Aim:
Pick up the thread below about SqlClient's new encryption default and the resulting test failures, and continue it from the point where it stops.

Source excerpt:
★ ★ ★
Failed!  - Failed:     1, Passed:     0, Skipped:     0, Total:     1, Duration: < 1 ms - Microsoft.EntityFrameworkCore.SqlServer.FunctionalTests.dll (net6.0)
roji commented 3 years ago

Yes, you need to add Encrypt=false to your connection string; SqlClient 4.0.0 has Encrypt set to true by default (#1210).

Wraith2 commented 3 years ago

Preview 4 has a security change which forces encryption and trust. You either need to disable encryption (not recommended because it'll be what users have enabled) or add TrustServerCertificate=True; to your connection string.

ajcvickers commented 3 years ago

Not seeing a regression on Windows:

With 2.1:

Test run for C:\dotnet\efcore\artifacts\bin\EFCore.SqlServer.FunctionalTests\Debug\net6.0\Microsoft.EntityFrameworkCore.SqlServer.FunctionalTests.dll (.NETCoreApp,Version=v6.0)
Microsoft (R) Test Execution Command Line Tool Version 17.0.0-preview-20210817-02
Copyright (c) Microsoft Corporation.  All rights reserved.

Starting test execution, please wait...
A total of 1 test files matched the specified pattern.

Passed!  - Failed:     0, Passed:     1, Skipped:     0, Total:     1, Duration: < 1 ms - Microsoft.EntityFrameworkCore.SqlServer.FunctionalTests.dll (net6.0)

With 4.0 preview:

Test run for C:\dotnet\efcore\artifacts\bin\EFCore.SqlServer.FunctionalTests\Debug\net6.0\Microsoft.EntityFrameworkCore.SqlServer.FunctionalTests.dll (.NETCoreApp,Version=v6.0)
Microsoft (R) Test Execution Command Line Tool Version 17.0.0-preview-20210817-02
Copyright (c) Microsoft Corporation.  All rights reserved.

Starting test execution, please wait...
A total of 1 test files matched the specified pattern.

Passed!  - Failed:     0, Passed:     1, Skipped:     0, Total:     1, Duration: < 1 ms - Microsoft.EntityFrameworkCore.SqlServer.FunctionalTests.dll (net6.0)
★ ★ ★
Supplied entries:
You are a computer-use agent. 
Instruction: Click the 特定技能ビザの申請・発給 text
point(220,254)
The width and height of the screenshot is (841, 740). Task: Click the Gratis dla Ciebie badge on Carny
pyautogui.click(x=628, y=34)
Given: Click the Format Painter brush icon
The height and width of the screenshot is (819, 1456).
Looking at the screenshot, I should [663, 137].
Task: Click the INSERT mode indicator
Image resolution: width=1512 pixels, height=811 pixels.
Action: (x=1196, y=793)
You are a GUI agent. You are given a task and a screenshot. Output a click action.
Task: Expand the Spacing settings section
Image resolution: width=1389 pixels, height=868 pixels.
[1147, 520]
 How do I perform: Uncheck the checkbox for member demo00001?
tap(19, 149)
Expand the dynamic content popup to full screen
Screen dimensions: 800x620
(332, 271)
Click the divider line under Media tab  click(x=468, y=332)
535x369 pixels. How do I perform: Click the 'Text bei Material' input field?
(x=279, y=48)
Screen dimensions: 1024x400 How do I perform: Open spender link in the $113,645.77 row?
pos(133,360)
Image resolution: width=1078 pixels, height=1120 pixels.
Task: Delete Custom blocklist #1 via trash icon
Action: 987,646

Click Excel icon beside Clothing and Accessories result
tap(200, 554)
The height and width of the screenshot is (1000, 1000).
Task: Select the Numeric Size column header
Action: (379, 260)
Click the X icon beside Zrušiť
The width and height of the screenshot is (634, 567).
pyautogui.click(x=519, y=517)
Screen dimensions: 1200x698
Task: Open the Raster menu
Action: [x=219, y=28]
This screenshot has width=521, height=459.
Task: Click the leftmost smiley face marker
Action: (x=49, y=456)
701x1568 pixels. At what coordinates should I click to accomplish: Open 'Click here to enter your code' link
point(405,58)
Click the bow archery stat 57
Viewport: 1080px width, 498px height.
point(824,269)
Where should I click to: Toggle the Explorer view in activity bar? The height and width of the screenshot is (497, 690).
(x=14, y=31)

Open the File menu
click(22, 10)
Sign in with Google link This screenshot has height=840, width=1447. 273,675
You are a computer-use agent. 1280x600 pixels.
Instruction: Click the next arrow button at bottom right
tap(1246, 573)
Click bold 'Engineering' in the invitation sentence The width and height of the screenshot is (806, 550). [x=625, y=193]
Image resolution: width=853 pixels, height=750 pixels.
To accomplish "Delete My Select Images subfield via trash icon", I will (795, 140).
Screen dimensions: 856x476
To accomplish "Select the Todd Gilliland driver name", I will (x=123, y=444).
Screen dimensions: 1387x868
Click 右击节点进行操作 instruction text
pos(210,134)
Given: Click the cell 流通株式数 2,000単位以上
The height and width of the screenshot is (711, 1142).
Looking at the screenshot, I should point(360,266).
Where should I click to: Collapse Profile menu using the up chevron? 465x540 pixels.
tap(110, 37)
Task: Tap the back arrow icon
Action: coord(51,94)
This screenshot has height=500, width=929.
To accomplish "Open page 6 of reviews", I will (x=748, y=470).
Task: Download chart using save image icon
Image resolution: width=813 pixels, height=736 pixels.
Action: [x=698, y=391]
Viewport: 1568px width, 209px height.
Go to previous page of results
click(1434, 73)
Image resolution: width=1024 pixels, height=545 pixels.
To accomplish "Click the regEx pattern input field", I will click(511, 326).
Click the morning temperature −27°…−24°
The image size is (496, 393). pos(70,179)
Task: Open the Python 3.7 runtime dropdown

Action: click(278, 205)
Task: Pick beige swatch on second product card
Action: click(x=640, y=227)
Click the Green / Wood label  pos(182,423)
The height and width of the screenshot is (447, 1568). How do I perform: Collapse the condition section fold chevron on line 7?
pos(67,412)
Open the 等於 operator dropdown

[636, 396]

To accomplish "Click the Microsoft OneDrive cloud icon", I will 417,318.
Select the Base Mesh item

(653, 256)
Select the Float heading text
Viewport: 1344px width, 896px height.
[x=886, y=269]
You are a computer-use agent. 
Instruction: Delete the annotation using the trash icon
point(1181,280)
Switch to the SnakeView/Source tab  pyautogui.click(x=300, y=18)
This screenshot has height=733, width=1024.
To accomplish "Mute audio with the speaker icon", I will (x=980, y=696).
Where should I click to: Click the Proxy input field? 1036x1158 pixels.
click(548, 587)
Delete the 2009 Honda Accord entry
★ ★ ★
Answer for the task:
Wraith2 commented 3 years ago

Ok, Managed SNI it is. @roji were your tests with Encryption off? and do you know if MARS was on or off?

roji commented 3 years ago

Yeah, Encrypt=false and no MARS. Can also run any other tests here - just let me know.

Wraith2 commented 3 years ago

No Mars is bad news. That means it's not just the usual threadpool exhaustion because with mars off sync IO is really synchronous in managed SNI.

ajcvickers commented 3 years ago

Okay, so ran with managed SNI on Windows using:

static SqlServerTestStore()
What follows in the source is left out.